I wish the critiques had gone into photographic work which is actively critiquing the concept of racial boxes. One example of this is Angélica Dass’s Humanæ* which matches the people’s skin color to a specific Pantone number.** Dass has managed to create a project which, despite being only about one feature (skin color), manages to both show a multicultural society and actually critique racial values.

*Note: Dass is from Brazil but what she’s doing is completely relevant to the multiracial discussion in the US.

**The purist in me is bothered by the fact that she’s not sticking to a single Pantone swatch book but that’s me being a print nerd. This in no way detracts from the actual point she’s making.

Where Schoeller’s work results in a number of images which all feels the same. Dass emphasizes the point that we’re all different. Everyone. Looking at her work doesn’t result in comparing mixes or trying to figure out who looks like what. Instead we’re realizing how unique everyone’s skin tone is—and how stupid colourism really is.

Dass isn’t making a claim about how things will be. She’s provoking us to think about how things are and asking us to think about alternatives. What she shows us is designed to break the existing racial checkboxes and even if all it accomplishes is laying bare how ridiculous the way we call clothing or makeup “flesh-colored,” we’ll have made some improvements.

Kip Fulbeck. Mixed Kids.
Kip Fulbeck. Mixed Kids.

Which brings me to the other work I wish Sharon Chang had mentioned in her post. While she talked about Kip Fulbeck’s Hapa Project, she didn’t mention Mixed Kids.

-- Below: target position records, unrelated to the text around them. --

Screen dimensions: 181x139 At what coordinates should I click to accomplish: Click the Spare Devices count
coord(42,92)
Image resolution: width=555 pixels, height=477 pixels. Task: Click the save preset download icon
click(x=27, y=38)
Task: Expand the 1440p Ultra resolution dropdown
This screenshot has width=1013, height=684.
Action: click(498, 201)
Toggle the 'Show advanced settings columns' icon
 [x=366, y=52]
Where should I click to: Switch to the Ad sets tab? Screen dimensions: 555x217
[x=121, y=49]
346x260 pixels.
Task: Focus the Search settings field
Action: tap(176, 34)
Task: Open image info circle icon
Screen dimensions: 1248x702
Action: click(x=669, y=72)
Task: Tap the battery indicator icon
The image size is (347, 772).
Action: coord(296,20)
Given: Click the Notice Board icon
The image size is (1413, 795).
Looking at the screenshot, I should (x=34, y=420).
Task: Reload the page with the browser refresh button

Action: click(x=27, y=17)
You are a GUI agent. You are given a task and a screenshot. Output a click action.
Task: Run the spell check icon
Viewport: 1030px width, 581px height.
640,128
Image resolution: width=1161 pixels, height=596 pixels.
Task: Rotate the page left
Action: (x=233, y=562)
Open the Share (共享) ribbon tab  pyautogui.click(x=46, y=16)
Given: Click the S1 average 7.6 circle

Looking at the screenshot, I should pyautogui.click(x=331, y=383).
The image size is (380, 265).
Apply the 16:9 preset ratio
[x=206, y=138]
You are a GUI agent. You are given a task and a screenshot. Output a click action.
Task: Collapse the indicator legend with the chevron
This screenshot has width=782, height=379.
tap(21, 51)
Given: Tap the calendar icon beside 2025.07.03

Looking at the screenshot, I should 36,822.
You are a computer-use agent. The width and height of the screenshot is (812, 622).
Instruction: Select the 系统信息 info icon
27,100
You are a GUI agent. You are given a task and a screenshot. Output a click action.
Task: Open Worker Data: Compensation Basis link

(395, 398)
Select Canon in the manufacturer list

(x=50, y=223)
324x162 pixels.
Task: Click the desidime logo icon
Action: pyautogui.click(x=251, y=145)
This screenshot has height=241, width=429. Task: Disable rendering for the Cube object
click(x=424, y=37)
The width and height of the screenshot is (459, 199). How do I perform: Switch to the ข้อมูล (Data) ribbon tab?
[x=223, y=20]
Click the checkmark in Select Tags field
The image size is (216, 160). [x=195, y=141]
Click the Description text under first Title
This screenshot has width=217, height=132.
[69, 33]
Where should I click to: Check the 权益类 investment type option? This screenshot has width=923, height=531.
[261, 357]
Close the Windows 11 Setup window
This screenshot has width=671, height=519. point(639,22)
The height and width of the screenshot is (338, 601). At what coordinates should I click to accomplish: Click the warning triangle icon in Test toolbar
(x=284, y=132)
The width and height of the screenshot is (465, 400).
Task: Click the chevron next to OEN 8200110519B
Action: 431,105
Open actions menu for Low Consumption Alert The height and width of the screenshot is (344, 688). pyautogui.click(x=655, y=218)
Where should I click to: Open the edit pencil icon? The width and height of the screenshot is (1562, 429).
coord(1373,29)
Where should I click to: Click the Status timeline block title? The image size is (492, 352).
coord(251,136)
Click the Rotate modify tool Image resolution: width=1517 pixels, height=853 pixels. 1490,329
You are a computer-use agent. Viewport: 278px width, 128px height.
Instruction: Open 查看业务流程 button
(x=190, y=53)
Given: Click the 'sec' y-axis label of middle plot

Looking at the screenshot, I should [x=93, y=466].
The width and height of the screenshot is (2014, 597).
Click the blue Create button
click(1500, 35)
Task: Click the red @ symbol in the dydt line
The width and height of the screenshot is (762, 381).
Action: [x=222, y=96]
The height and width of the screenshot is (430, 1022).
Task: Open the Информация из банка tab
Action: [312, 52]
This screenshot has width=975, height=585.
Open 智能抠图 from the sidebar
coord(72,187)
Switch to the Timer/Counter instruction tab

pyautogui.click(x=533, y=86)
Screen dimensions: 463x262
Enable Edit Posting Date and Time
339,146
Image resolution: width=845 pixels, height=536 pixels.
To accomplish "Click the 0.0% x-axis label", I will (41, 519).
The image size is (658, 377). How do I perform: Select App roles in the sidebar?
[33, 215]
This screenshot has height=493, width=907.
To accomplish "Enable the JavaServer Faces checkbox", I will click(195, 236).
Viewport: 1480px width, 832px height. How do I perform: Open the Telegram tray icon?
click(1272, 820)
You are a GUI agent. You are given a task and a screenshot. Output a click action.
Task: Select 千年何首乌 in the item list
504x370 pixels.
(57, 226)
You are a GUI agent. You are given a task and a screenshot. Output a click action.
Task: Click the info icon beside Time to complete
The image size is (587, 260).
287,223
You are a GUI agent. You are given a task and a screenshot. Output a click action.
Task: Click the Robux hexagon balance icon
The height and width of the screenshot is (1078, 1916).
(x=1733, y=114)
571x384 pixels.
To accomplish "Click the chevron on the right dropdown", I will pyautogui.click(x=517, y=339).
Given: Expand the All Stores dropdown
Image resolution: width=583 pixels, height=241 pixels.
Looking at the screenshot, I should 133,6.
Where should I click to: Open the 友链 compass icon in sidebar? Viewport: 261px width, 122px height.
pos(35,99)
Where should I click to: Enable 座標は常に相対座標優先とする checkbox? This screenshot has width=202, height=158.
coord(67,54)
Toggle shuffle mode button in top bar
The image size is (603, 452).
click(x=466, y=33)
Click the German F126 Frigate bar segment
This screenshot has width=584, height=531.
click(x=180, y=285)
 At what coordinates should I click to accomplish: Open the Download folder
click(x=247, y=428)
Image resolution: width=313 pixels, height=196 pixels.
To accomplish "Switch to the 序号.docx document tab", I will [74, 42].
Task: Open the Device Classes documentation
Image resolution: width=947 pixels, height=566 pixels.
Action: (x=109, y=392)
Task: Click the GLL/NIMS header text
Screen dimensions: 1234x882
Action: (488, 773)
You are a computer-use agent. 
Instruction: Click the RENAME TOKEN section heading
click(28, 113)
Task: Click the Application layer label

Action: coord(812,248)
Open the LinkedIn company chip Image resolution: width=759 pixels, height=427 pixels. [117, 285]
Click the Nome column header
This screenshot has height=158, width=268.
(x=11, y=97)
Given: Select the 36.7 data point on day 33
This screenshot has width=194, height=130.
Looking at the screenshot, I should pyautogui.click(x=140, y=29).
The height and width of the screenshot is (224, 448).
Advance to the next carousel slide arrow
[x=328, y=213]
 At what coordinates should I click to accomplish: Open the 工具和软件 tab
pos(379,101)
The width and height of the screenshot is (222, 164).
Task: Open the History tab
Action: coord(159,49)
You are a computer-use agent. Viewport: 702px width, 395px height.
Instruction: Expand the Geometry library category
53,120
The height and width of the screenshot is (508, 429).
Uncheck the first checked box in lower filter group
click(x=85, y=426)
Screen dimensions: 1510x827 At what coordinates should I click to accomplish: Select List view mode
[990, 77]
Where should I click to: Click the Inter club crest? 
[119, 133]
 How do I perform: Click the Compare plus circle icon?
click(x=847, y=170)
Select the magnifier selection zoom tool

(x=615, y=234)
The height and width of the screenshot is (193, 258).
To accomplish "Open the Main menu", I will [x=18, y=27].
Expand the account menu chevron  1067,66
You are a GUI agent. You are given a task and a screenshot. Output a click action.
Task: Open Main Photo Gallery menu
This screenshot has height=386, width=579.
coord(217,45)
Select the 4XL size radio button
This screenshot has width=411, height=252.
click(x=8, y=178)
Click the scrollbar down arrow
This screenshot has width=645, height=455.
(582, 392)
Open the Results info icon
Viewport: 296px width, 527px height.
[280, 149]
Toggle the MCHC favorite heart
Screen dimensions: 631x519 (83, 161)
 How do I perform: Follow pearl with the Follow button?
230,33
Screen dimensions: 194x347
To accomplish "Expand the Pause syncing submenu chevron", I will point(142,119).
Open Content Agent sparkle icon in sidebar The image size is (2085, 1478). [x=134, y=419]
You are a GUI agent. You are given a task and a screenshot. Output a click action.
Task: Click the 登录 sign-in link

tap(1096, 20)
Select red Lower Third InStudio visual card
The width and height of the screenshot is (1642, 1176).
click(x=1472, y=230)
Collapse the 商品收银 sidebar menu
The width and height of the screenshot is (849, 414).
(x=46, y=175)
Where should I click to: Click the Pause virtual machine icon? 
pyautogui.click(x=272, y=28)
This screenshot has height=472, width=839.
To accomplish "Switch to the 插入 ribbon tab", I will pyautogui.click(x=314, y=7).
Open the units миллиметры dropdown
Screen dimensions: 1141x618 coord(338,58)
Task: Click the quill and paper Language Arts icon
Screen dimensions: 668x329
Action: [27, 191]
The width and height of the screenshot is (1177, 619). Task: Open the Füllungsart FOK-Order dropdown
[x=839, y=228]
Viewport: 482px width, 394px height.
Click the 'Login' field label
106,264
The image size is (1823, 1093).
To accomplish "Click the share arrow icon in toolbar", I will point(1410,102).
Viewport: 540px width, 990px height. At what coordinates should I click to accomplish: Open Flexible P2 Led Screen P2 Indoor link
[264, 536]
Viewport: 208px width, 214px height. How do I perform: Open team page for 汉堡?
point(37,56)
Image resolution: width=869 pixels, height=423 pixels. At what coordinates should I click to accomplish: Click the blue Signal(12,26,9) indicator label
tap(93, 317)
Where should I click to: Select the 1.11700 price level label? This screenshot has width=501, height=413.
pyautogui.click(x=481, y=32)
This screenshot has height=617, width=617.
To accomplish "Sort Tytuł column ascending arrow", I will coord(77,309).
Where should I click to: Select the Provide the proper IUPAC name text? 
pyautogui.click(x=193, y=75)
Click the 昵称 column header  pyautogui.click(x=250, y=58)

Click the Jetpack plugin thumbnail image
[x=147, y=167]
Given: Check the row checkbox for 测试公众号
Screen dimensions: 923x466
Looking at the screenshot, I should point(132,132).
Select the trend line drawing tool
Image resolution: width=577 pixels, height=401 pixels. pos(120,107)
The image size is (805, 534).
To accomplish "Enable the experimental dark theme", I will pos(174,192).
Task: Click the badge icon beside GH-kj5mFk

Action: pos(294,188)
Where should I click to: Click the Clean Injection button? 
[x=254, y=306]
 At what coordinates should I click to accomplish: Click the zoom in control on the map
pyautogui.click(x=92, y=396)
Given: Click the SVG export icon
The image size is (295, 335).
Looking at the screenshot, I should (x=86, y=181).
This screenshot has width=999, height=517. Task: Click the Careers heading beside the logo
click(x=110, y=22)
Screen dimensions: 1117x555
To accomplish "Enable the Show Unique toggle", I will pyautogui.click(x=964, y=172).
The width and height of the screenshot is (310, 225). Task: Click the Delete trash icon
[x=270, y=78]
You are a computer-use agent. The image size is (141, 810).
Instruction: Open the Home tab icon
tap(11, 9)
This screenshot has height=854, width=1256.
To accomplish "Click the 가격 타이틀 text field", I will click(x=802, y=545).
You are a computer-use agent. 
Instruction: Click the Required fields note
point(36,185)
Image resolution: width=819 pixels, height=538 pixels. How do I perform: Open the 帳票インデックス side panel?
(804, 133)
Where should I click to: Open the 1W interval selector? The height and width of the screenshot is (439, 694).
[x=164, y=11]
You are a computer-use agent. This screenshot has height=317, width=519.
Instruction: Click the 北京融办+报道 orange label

Fulbeck’s Hapa Project is about himself and finding his own community. It’s a necessary project of self-representation but indeed doesn’t go beyond and ask anything provocative. I like it. But then I’m hapa. And I have it on my shelf as evidence of my community and a reminder of how many different stories people who share backgrounds similar to mine have.

And it’s a completely necessary project to get out of the way as a stepping stone to Mixed Kids. The Hapa Project is about coming to grips with our identities and how we grew up and who we are now. Most of the book features adults and their stories—whereas Mixed Kids is only kids. Our kids.

Mixed Kids is about their potential. And about ourselves as parents. And how we want to raise them.

America in 2050 is a theoretical entity. Our kids are not. My kids are not. Fulbeck’s provocation is simple but huge. What am I going to teach them? About race. About themselves. About their world. About each other. It’s not about what percentages of what races they are. Or how they look. It’s about raising a generation which is smarter about race and privilege than their parents.

My parents had to fight the “but what about your kids” battle. I didn’t need to. Instead I get to look though Mixed Kids and rather than thinking, “what are you?” I think, “what will you become.”